Amnesty International Indonesia Desak Penyelidikan Independen atas Tindakan Represi Aparat Kepolisian
Berita Baru, Jakarta – Aksi #PeringatanDarurat yang berlangsung pada 22 Agustus 2024 di berbagai kota besar di Indonesia menuai kecaman dari Amnesty International Indonesia.

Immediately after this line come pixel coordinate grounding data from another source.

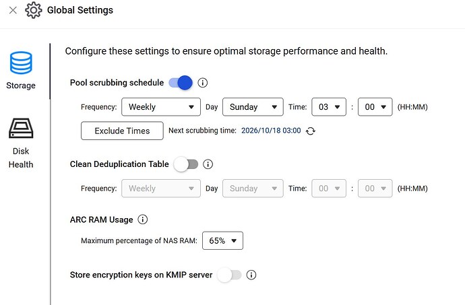Click the Exclude Times button
465x305 pixels.
122,131
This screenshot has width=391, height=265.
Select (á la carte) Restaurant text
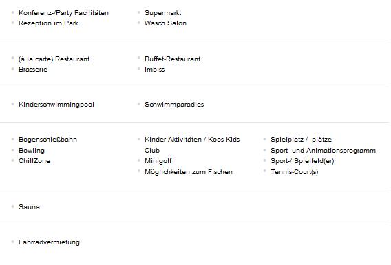(x=54, y=59)
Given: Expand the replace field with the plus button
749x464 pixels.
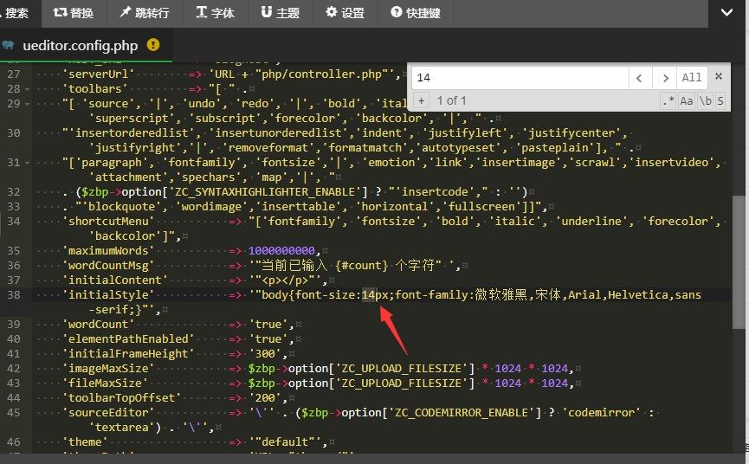Looking at the screenshot, I should click(421, 100).
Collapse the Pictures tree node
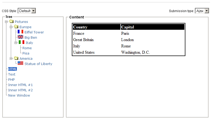The image size is (211, 120). pyautogui.click(x=6, y=22)
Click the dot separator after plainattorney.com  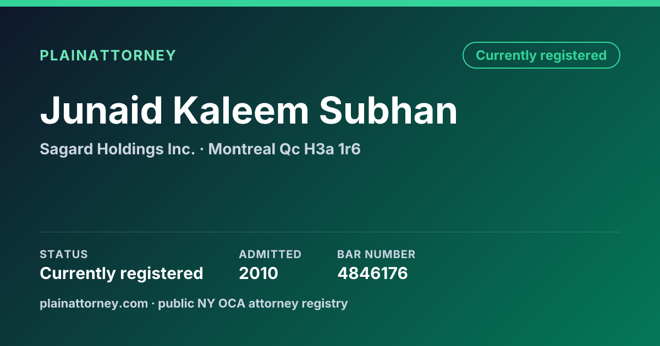(153, 304)
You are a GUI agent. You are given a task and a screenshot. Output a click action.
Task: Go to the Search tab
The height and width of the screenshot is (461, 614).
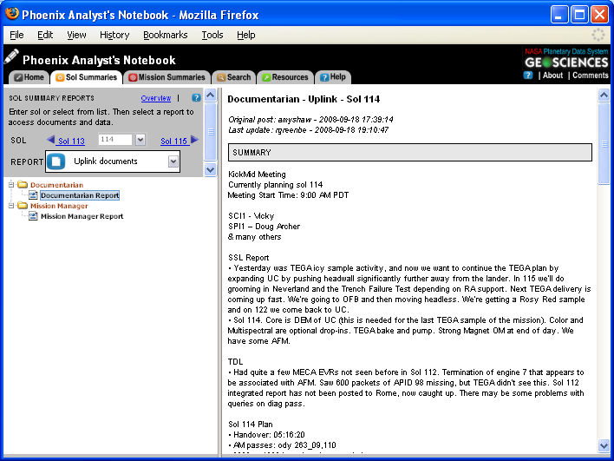tap(234, 77)
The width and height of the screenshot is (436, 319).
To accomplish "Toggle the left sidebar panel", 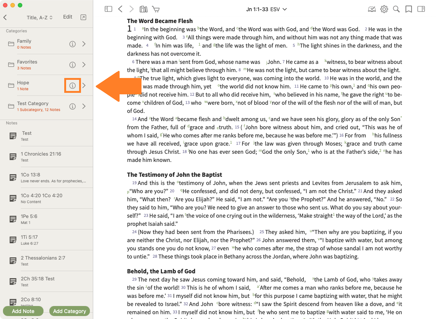I will pos(108,9).
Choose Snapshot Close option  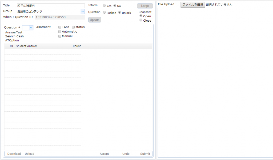tap(141, 20)
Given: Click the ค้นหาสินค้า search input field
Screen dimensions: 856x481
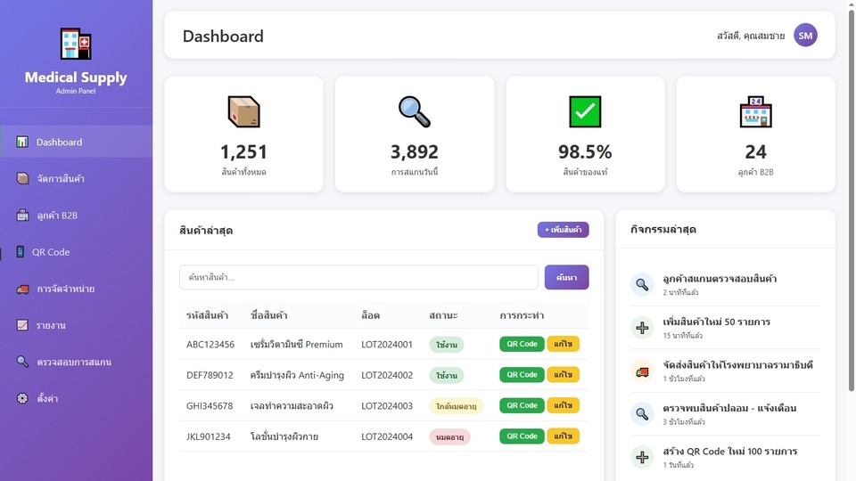Looking at the screenshot, I should (358, 277).
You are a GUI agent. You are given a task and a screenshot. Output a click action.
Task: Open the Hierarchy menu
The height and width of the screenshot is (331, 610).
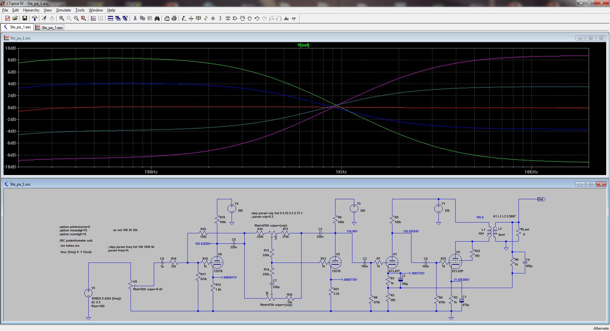coord(31,10)
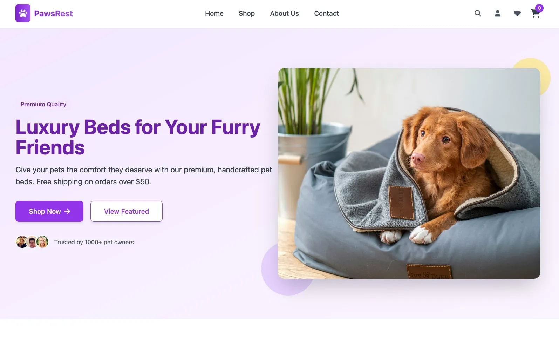559x338 pixels.
Task: Open the Contact menu link
Action: [x=326, y=13]
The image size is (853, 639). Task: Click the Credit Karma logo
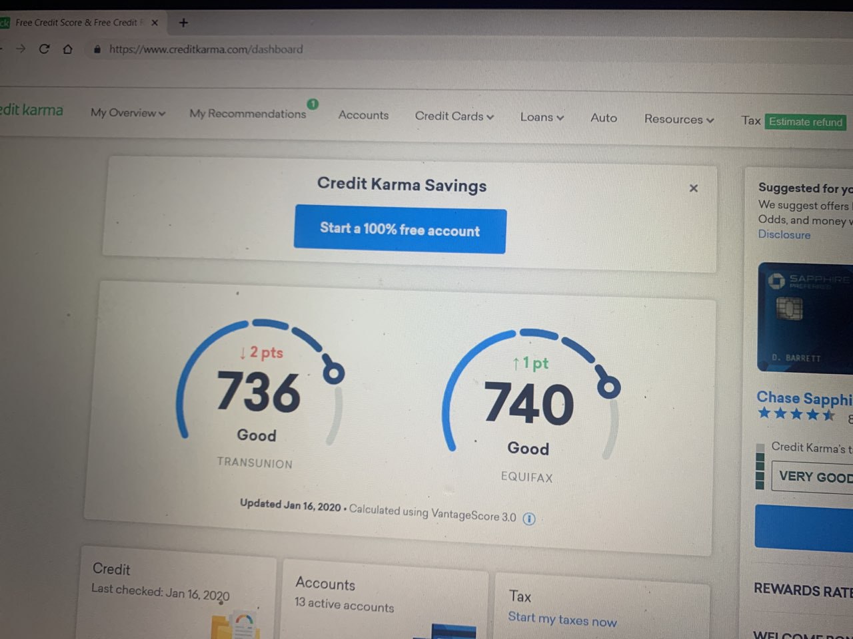pyautogui.click(x=31, y=110)
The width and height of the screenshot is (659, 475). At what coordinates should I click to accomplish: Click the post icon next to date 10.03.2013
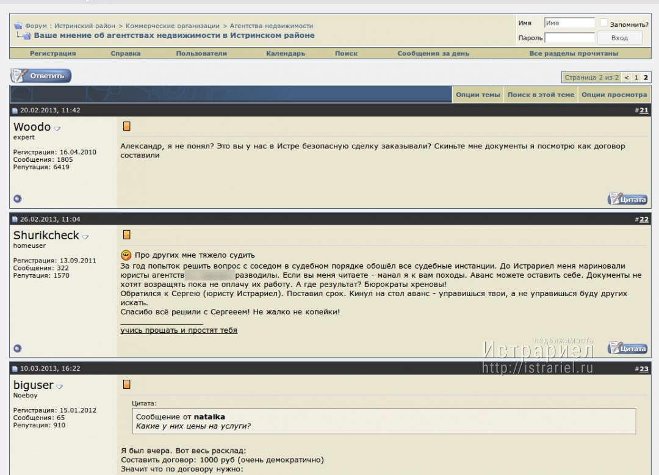pyautogui.click(x=15, y=369)
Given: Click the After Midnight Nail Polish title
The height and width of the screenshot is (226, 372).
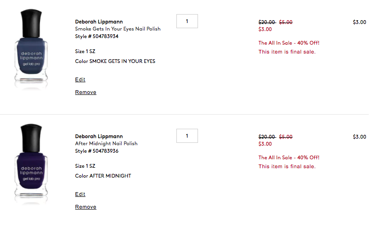Looking at the screenshot, I should (106, 143).
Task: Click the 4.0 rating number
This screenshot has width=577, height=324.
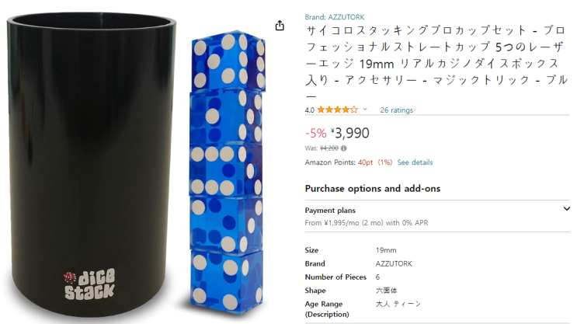Action: [x=310, y=110]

Usman Hamid, Direktur Eksekutif Amnesty International Indonesia, menegaskan bahwa meski aksi dilakukan secara damai, aparat kepolisian bertindak represif dengan menggunakan kekerasan yang tidak perlu dan berlebihan.

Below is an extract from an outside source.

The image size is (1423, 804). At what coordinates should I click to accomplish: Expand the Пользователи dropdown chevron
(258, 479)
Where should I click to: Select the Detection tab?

“Aparat kepolisian di berbagai kota di Indonesia secara brutal menindas aksi ini, dengan jelas mengabaikan hak kebebasan berekspresi dan berkumpul secara damai,” ujar Usman Hamid seperti dikutip dari rilis resminya, Jumat (23/8/2024).
Menurut Amnesty International Indonesia, insiden ini merupakan contoh terbaru dari banyak kasus penggunaan kekuatan berlebihan oleh kepolisian dalam menangani aksi protes. “Kejadian berulang ini menunjukkan kegagalan aparat dalam menghormati, memfasilitasi, dan melindungi hak untuk berunjuk rasa, yang dijamin oleh hukum hak asasi manusia baik nasional maupun internasional,” tambah Usman.
Para demonstran yang turun ke jalan untuk menyampaikan aspirasi mereka menghadapi tindakan kekerasan, termasuk pemukulan yang dapat dikategorikan sebagai penyiksaan atau perlakuan buruk lainnya. Jurnalis yang meliput aksi ini juga tidak luput dari intimidasi, ancaman, dan kekerasan yang dilakukan secara sewenang-wenang oleh polisi, mengancam integritas fisik dan kebebasan berekspresi mereka. “Puluhan demonstran, termasuk anak-anak, ditangkap secara sewenang-wenang dan ditahan tanpa proses yang adil atau bukti yang cukup,” kata Usman.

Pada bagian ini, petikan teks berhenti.